Adiós, Verano

Técnicamente seguimos en verano y aún así os aseguro que cambiaremos de estación de golpe cuando el tren de La Liga arranque puntual esta tarde en San Mamés. Aunque el pitido inicial nos pille despistados, en chanclas o con los hombros embadurnados de after sun, sin duda nos regalará un soplo de aire fresco con el que dejar atrás el limbo al que nos empuja toda pretemporada. Ese pegajoso estado de ánimo que los expertos llaman verano.

Escribe @eballester que «un par de meses sin enfadarte con el fútbol y con tu equipo te dan la perspectiva necesaria para entender qué es de veras importante en la vida: tener una existencia lo suficientemente escasa de problemas como para tener tiempo para poder enfadarte con el fútbol y con tu equipo, para poder prestarle atención, para que todo eso llegue de algún modo a preocuparte».

Pues bien, tras la fisiológica tregua anual que concedemos a nuestros colores estamos listos para volver a enfadarnos con los mismos once cabrones de Toshack y deseosos de que el calendario liguero ordene nuestra vida y viceversa.

Tendemos, eso sí, a arrancar de puntillas. Vamos dando sorbos a la competición con timidez y torpeza como niños que aumentan gradualmente las horas de guardería para suavizar la separación de sus padres. El proceso dura un par de jornadas, no más. Después llega el parón de selecciones y, enfadadísimos, prometemos suspender cualquier atisbo de vida social hasta mayo o junio (dependiendo, claro está, de cómo le vaya a nuestros once cabrones).
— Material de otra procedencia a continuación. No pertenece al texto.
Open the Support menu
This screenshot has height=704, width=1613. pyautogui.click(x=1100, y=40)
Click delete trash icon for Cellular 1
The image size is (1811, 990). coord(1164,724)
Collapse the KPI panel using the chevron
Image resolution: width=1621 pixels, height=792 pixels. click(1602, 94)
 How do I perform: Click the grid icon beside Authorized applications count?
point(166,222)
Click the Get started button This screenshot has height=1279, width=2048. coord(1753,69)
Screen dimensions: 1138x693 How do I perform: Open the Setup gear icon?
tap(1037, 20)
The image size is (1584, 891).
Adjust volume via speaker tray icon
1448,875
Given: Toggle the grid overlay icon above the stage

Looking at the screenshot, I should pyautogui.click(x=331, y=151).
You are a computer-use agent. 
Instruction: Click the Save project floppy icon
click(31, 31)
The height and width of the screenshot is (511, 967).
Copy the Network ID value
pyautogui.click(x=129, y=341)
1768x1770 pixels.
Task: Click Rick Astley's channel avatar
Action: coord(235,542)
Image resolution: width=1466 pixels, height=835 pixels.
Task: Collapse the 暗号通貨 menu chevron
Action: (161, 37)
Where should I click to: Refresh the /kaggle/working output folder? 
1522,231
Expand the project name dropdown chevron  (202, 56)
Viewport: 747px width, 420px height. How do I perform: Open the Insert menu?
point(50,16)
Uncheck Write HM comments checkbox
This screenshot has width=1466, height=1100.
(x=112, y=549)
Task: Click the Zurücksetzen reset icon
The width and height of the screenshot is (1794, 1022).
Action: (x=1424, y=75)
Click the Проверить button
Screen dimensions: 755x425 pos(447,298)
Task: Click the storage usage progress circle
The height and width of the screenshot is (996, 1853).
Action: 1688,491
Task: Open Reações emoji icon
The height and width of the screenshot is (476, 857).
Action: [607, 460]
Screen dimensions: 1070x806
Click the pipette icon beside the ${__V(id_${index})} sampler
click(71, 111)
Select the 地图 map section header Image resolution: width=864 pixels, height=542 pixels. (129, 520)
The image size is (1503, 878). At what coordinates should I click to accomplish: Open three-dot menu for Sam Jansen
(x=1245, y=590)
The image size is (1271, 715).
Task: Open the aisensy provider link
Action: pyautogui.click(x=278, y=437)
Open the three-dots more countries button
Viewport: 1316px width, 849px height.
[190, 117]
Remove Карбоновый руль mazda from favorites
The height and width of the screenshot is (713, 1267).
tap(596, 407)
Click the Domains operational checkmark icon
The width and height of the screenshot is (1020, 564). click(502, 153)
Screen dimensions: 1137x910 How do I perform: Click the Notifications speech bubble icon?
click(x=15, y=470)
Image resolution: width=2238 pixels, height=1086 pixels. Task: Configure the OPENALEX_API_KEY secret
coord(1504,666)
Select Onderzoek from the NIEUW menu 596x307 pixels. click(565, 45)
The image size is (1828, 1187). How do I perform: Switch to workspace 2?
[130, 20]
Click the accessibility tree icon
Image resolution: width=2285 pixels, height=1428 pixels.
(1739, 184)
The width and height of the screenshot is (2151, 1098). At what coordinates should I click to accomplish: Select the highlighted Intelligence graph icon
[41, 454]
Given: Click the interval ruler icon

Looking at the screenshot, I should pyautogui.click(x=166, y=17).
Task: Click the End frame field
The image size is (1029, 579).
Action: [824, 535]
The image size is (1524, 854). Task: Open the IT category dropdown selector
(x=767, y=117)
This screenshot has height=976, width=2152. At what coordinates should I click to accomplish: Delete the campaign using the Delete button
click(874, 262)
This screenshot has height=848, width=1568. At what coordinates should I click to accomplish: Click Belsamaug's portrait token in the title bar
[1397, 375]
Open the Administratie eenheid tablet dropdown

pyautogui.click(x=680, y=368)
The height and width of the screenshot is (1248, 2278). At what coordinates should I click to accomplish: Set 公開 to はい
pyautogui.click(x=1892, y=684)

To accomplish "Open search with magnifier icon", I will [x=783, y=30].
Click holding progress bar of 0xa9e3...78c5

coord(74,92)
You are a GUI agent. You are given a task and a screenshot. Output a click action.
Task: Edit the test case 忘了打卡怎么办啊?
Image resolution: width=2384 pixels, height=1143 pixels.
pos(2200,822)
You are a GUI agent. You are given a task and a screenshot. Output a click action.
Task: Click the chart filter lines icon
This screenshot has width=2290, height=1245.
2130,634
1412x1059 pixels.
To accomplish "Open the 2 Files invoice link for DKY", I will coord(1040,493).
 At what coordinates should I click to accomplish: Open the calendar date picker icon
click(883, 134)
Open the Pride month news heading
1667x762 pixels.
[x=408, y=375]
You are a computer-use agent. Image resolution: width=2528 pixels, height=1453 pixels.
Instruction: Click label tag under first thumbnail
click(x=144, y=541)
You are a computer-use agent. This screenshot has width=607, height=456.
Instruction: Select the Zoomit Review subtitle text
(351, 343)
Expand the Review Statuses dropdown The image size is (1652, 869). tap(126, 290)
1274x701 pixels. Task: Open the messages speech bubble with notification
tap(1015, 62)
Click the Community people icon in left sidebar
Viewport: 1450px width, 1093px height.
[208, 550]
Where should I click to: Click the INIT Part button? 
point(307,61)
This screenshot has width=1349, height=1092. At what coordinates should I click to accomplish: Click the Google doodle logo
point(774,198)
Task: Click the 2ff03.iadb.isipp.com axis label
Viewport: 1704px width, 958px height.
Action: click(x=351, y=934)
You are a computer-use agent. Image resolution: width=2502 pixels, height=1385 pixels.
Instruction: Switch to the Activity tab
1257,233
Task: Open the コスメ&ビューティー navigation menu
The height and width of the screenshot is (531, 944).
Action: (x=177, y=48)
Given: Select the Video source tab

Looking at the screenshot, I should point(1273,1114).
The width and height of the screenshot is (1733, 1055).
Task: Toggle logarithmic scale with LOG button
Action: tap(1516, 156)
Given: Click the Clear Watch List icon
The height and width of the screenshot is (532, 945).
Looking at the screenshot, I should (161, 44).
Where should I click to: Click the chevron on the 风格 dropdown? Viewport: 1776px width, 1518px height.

Admito no tener ni buenos ni nuevos propósitos para la temporada que hoy zarpa desde La Catedral. Me conformo con que empiece. Sobre todo porque si hago memoria me doy cuenta de no haber cumplido mi único objetivo del pasado curso. Hace un año escribí pomposamente que era necesario un simbólico acto revolucionario de inusitada introspección: cuando el balón eche a rodar, device bajo la almohada.

Quedé como un rey pero no me hice ni caso, lo admito; escondí el móvil en contadas ocasiones como la Redmontada en Anfield, trago amargo que me mandó a la cueva —expresión muy twittera en ligero desuso— en la que sigo metido.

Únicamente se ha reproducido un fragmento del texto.